▶ [Record set]
___

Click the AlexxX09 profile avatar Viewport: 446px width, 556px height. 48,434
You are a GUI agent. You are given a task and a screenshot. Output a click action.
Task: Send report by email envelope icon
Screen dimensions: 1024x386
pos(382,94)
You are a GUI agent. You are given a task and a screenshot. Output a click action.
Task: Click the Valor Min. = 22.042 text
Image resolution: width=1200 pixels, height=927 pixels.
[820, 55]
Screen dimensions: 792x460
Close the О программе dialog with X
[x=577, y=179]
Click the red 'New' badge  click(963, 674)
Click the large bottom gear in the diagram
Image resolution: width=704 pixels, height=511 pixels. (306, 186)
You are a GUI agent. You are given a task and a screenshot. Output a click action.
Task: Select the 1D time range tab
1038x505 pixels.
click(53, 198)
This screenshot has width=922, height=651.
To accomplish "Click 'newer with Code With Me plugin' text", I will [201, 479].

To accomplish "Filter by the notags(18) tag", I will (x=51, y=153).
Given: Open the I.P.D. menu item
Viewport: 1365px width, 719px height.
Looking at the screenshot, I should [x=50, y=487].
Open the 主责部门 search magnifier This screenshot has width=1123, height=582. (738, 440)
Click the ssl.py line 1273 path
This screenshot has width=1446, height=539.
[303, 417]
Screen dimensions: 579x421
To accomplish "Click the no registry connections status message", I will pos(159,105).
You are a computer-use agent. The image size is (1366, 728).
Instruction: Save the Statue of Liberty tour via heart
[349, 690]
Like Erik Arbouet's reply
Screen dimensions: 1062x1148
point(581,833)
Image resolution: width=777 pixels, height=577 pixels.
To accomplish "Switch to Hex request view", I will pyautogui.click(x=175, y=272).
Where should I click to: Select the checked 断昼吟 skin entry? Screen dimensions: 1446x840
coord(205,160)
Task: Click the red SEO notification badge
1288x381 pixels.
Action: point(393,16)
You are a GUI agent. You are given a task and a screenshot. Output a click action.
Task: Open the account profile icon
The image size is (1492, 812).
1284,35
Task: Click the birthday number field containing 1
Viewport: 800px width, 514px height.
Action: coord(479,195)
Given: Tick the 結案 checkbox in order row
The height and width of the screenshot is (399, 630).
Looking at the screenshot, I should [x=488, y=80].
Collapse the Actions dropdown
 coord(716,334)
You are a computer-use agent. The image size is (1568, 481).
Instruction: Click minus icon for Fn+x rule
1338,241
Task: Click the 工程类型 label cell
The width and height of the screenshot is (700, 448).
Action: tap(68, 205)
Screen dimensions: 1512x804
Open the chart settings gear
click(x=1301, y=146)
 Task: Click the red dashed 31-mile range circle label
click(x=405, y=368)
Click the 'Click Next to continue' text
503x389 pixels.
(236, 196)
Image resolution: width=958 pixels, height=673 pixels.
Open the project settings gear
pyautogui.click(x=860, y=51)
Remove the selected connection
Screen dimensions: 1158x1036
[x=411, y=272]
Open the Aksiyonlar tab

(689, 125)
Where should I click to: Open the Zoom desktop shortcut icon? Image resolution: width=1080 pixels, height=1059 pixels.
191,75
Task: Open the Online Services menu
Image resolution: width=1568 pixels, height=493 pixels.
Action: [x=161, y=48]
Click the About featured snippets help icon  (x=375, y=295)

___

▶ [Task brief] Extract all lines from the material above that include the word "accomplish".

▶ [Answer below]
To accomplish "Click 'newer with Code With Me plugin' text", I will [201, 479].
To accomplish "Filter by the notags(18) tag", I will (x=51, y=153).
To accomplish "Click the no registry connections status message", I will pos(159,105).
To accomplish "Switch to Hex request view", I will pyautogui.click(x=175, y=272).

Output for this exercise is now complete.